Embora o risco de câncer de próstata aumente significativamente após os 50 anos (ou 45 para negros e homens com histórico familiar), a doença também pode afetar homens mais jovens. E a biópsia é indicada sempre que houver suspeita clínica forte, independentemente da idade.
Homens jovens com:
- PSA muito elevado para a idade.
- Nódulo suspeito ao toque retal.
- Histórico familiar forte (pai, irmão ou filho com câncer de próstata).
- Mutações genéticas conhecidas (como BRCA1/BRCA2).
…podem sim ser candidatos à biópsia. Ignorar o problema por achar que é “coisa de velho” pode custar um diagnóstico precoce, quando as chances de cura são altíssimas.
7. “Se der negativo, o problema acabou para sempre”
Um resultado negativo da biópsia é uma excelente notícia, mas não significa que você pode ignorar a saúde da próstata dali em diante. A biópsia coleta amostras de áreas específicas da próstata, mas pode haver pequenos focos de câncer que não foram atingidos pelas agulhas (falso negativo).
Por isso, o acompanhamento continua sendo essencial. Seu médico pode recomendar:
- Repetir o PSA e o toque retal em 6 a 12 meses.
- Realizar uma ressonância magnética para mapear a próstata com mais precisão.
- Considerar uma nova biópsia se os exames de controle continuarem alterados ou se houver suspeita de um tumor agressivo.
Pense na biópsia negativa como uma etapa concluída, mas não como o fim da estrada.
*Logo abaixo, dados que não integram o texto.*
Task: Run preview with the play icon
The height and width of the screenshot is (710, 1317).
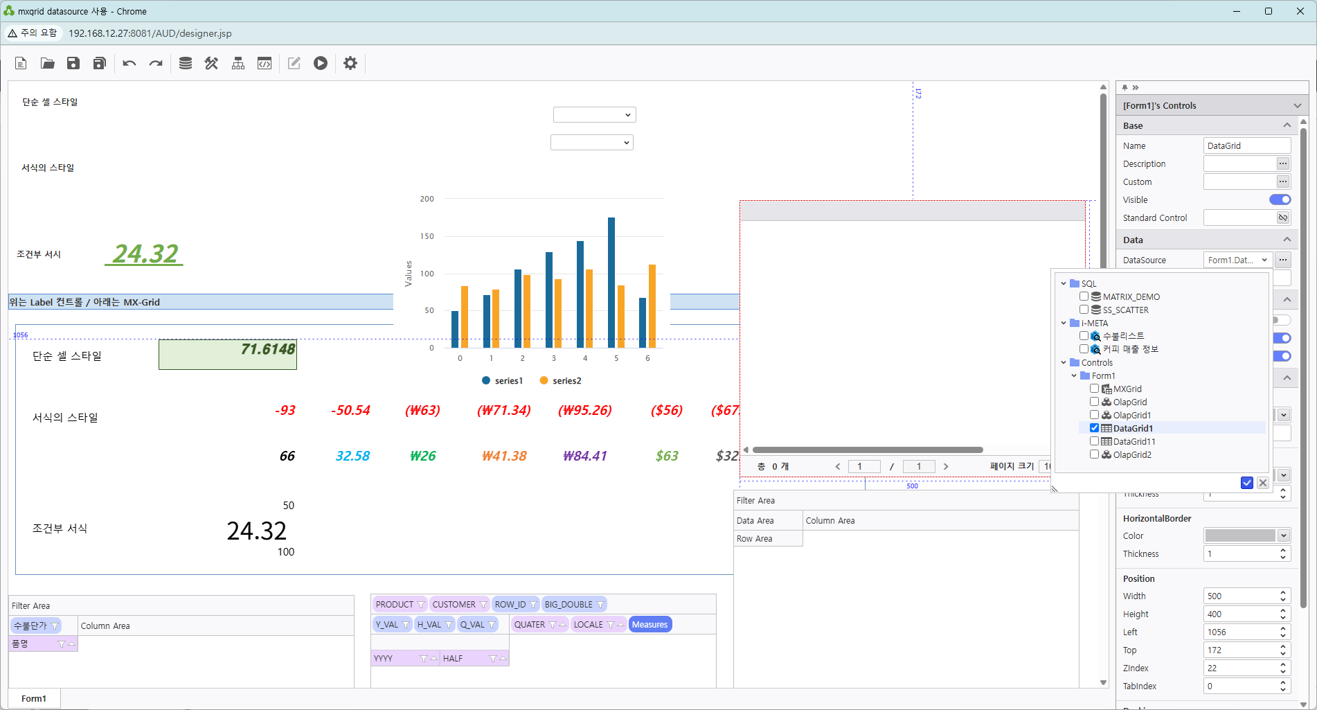Action: 320,63
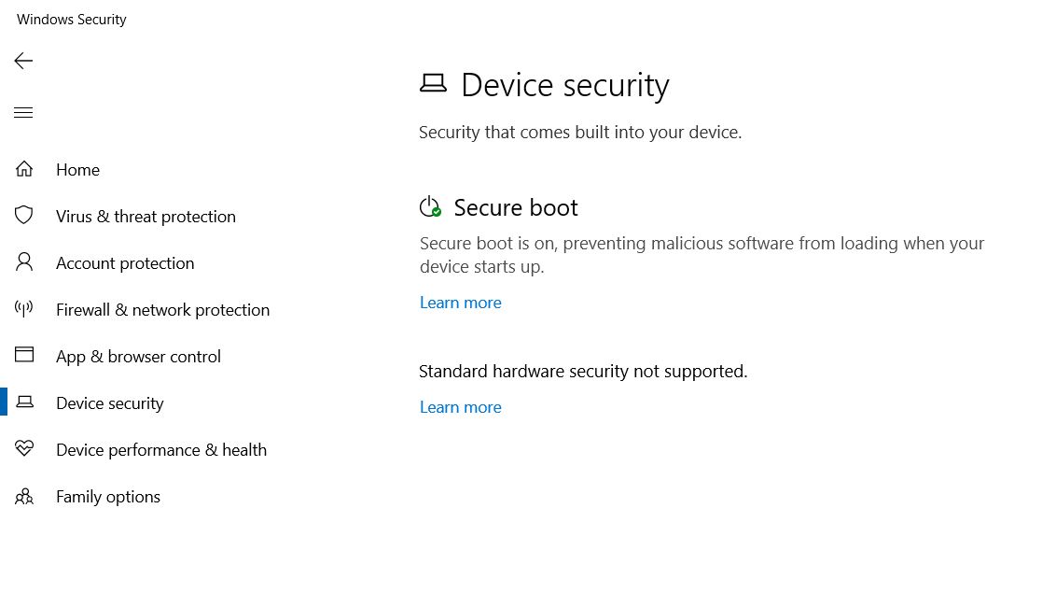Viewport: 1056px width, 593px height.
Task: Open the Firewall & network protection antenna icon
Action: point(24,309)
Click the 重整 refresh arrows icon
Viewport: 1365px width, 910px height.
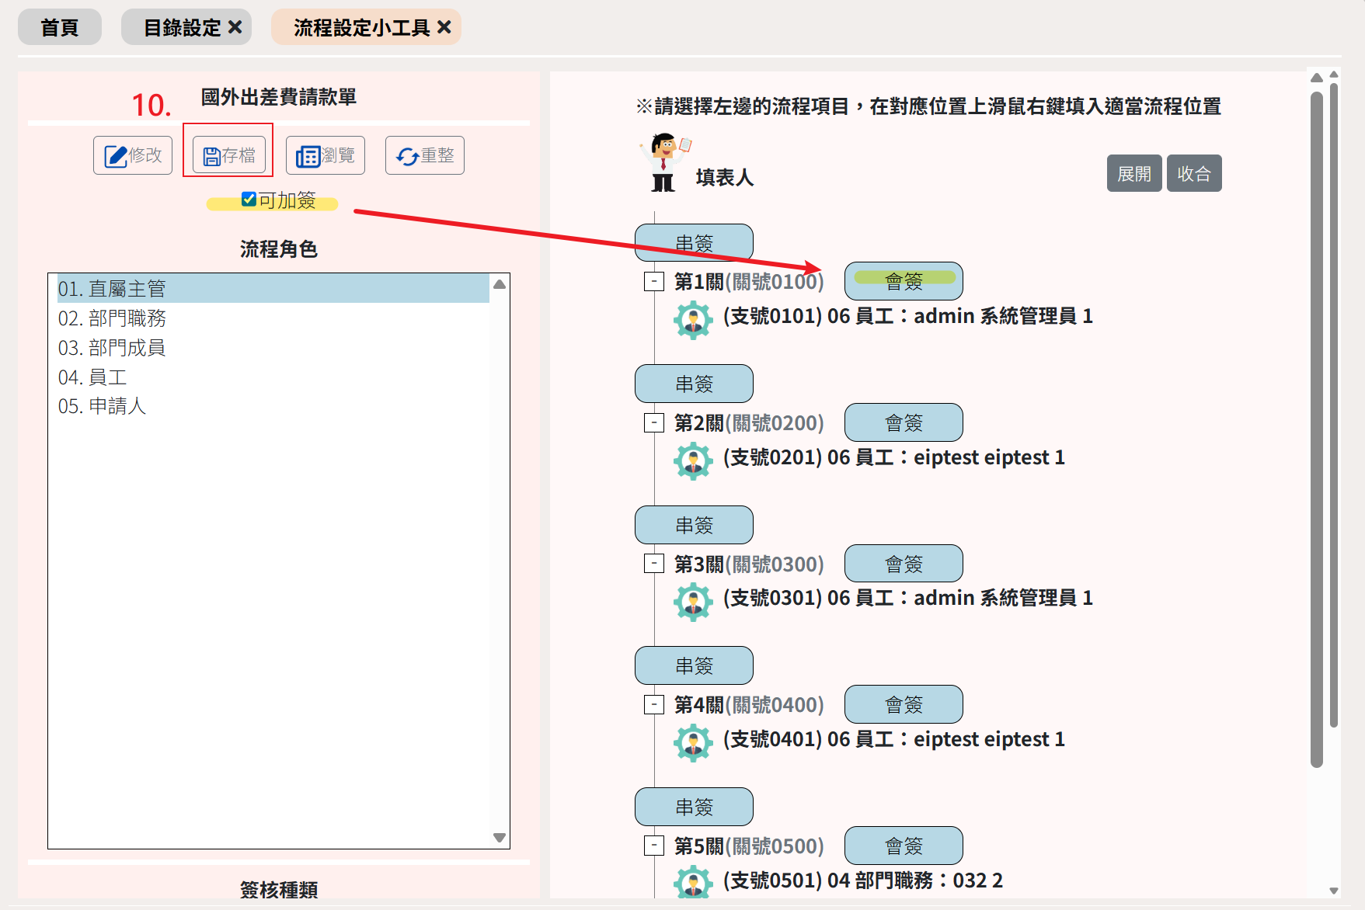pyautogui.click(x=407, y=156)
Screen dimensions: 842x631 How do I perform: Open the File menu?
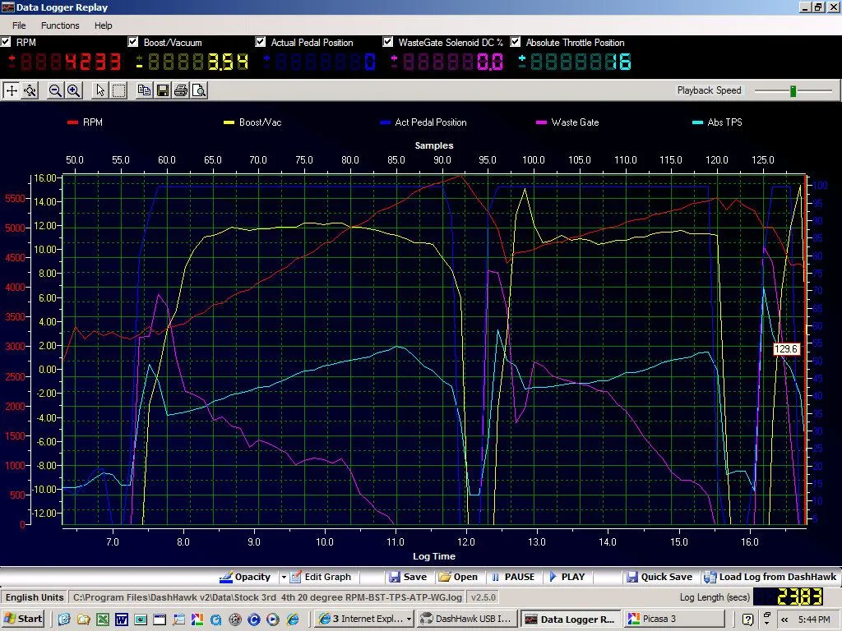[x=19, y=25]
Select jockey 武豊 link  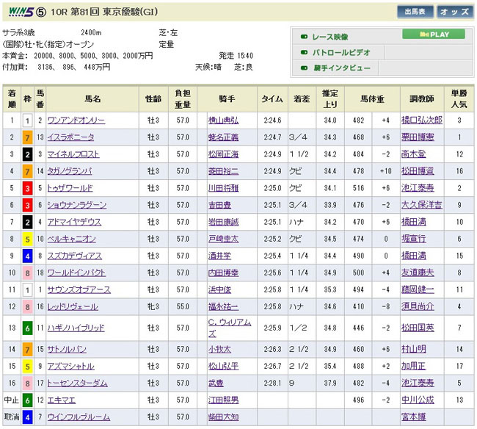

A vigilância regular é sua maior aliada.
O que esperar de uma biópsia moderna?
Para reduzir ainda mais o desconforto e os riscos, os protocolos atuais incluem:
- Antibióticos profiláticos: tomados antes e depois do procedimento para prevenir infecções.
- Anestesia local: bloqueio do plexo periprostático com lidocaína.
- Orientação por imagem: fusão de ressonância magnética com ultrassom em tempo real para mirar áreas suspeitas.
- Técnica transperineal: com agulha passando pela pele, reduzindo drasticamente o risco de infecção retal.
O procedimento dura entre 15 e 30 minutos e, na maioria dos serviços, é feito com sedação leve, se o paciente desejar.
Conclusão: informação é o melhor anestésico
A biópsia de próstata é uma ferramenta poderosa e segura quando indicada corretamente. Os mitos que cercam o procedimento nascem do medo e da desinformação, mas a medicina evoluiu. Hoje, o exame é rápido, pouco doloroso e com riscos mínimos quando realizado por um profissional experiente. Não deixe que histórias antigas ou conversas de bar atrapalhem um diagnóstico que pode salvar sua vida.
Lembre-se: sempre consulte um médico antes de tomar qualquer decisão sobre sua saúde.